▶ _引用文_
• • • • •
布美枝「…そういえば あんたが 藍子くらいの頃 肺炎にかかって 死にかけた事があったんだよ。」

いずみ「私が?」

布美枝「お医者さんにも 『覚悟した方がええ』て言われてね。 おばば ず~っと 仏壇の前で 手合わせて 拝んどった。」

いずみ「へ~え。」

布美枝「一遍 息が止まってね たんが のどに詰まって。 もう… ダメだと思った。 その時 お父さんが あんたの 口の中に 指突っ込んだの。 『こげに小さな子供を死なせて どげす~だ』って たんを かき出して。」

布美枝「あんた それで 息吹き返して 大きな声で 泣いたんだよ。 さっき とっさに 指入れたの お父さんの事が 頭に残っとったからかな。 東京に出ていくのも ええけど けんかして 飛び出すような 事だけは せんでね。 お父さん 専制君主だけど あんたの事 心配しとるのは ほんとだけん。」

いずみ「うん…。 私 車の免許 取ろうかな。」

布美枝「免許?」
• • • • •
▶ _データ一覧_
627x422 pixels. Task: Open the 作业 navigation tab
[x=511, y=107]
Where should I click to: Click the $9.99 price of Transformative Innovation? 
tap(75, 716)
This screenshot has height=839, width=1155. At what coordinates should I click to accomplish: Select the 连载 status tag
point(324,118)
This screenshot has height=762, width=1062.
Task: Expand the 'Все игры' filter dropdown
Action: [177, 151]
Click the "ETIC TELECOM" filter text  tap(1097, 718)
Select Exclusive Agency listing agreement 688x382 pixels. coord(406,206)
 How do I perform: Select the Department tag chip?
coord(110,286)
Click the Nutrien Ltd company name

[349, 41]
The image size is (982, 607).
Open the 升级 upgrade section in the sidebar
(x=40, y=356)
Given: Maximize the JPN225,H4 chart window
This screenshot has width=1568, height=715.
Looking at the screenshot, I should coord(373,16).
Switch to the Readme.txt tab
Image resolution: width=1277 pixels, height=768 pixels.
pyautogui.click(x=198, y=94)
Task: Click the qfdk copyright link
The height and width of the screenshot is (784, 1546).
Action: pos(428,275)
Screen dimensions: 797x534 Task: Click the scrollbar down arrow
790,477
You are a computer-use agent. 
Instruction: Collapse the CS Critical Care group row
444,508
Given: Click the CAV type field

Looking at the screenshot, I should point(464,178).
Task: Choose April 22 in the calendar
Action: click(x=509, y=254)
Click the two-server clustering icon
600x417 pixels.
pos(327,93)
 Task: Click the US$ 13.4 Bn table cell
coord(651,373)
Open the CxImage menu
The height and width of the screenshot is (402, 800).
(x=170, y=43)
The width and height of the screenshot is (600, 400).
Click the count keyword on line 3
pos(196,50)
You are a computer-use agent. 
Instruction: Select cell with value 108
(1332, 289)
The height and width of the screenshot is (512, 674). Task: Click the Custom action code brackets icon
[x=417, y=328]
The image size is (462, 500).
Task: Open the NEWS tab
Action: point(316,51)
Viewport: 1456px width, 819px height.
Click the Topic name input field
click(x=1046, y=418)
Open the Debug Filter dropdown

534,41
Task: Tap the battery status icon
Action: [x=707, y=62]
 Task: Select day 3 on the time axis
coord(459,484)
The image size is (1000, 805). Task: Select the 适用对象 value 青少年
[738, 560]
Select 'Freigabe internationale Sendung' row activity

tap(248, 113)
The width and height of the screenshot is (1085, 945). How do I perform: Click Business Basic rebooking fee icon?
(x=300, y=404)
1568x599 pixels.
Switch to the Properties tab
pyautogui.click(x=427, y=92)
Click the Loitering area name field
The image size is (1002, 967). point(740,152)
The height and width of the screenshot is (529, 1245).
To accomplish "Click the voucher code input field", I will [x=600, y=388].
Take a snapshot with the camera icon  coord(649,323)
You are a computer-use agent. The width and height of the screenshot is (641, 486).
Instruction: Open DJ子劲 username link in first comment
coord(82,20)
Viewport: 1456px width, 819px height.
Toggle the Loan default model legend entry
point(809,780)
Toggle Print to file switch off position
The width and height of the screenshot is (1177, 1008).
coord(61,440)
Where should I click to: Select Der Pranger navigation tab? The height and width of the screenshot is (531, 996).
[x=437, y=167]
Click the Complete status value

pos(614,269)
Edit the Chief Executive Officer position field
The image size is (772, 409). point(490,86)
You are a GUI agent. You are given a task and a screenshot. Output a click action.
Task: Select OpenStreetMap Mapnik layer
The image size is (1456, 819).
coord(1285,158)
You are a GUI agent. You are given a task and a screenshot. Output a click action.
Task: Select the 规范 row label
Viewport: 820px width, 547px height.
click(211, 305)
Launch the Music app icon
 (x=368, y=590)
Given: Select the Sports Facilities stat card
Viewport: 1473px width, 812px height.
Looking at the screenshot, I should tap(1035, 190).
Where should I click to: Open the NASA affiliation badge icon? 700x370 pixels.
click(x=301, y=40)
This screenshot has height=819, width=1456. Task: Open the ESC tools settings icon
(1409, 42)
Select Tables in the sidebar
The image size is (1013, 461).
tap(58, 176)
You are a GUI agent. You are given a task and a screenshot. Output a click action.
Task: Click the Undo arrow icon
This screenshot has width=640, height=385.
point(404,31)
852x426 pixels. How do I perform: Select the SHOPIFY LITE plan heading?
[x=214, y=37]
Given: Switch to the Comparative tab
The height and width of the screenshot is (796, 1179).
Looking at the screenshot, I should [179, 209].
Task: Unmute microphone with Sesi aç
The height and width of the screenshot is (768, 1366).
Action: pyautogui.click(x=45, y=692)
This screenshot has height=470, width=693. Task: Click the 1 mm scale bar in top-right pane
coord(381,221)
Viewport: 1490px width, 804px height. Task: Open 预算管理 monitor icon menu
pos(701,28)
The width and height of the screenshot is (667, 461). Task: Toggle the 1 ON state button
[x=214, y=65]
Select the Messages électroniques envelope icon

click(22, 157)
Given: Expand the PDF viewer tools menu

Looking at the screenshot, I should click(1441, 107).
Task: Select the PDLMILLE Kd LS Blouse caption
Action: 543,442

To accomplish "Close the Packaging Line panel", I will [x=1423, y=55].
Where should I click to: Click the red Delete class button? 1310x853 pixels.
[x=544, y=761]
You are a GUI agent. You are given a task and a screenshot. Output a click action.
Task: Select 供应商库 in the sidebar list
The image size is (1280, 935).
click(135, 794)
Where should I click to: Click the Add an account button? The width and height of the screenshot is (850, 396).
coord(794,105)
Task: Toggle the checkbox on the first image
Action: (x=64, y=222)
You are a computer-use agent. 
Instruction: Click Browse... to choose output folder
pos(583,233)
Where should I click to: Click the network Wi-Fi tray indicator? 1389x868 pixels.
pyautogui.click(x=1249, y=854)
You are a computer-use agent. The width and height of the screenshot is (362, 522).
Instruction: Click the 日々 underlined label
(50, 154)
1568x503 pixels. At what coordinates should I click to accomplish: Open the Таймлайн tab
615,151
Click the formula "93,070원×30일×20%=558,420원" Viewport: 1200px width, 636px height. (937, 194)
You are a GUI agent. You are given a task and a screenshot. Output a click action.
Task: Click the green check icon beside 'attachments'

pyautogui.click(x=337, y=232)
• • • • •
▶ _練習問題_
• A. 次の(i)〜(iii)は引用文の内容と合っていますか。それぞれ「はい」か「いいえ」で答え、決め手になる引用文の言葉をそのまま抜き出してください。
(i) いずみは小さい頃、肺炎で死にかけたことがある。
(ii) のどに詰まったたんをかき出したのは医者だった。
(iii) いずみは車の免許を取ろうかと口にした。
• B. 一覧のうち、「Where should I click to: Click the red」を含む行から始めて一覧の最後の行で終わる部分を、両端の行も含めて一字一句そのまま書き写してください。

▶ _解答_
• A.
(i) はい。「あんたが 藍子くらいの頃 肺炎にかかって 死にかけた事があったんだよ。」
(ii) いいえ。「その時 お父さんが あんたの 口の中に 指突っ込んだの。」
(iii) はい。「私 車の免許 取ろうかな。」

• B.
Where should I click to: Click the red Delete class button? 1310x853 pixels.
[x=544, y=761]
You are a GUI agent. You are given a task and a screenshot. Output a click action.
Task: Select 供应商库 in the sidebar list
The image size is (1280, 935).
click(135, 794)
Where should I click to: Click the Add an account button? The width and height of the screenshot is (850, 396).
coord(794,105)
Task: Toggle the checkbox on the first image
Action: (x=64, y=222)
You are a computer-use agent. 
Instruction: Click Browse... to choose output folder
pos(583,233)
Where should I click to: Click the network Wi-Fi tray indicator? 1389x868 pixels.
pyautogui.click(x=1249, y=854)
You are a computer-use agent. The width and height of the screenshot is (362, 522).
Instruction: Click the 日々 underlined label
(50, 154)
1568x503 pixels. At what coordinates should I click to accomplish: Open the Таймлайн tab
615,151
Click the formula "93,070원×30일×20%=558,420원" Viewport: 1200px width, 636px height. (937, 194)
You are a GUI agent. You are given a task and a screenshot. Output a click action.
Task: Click the green check icon beside 'attachments'

pyautogui.click(x=337, y=232)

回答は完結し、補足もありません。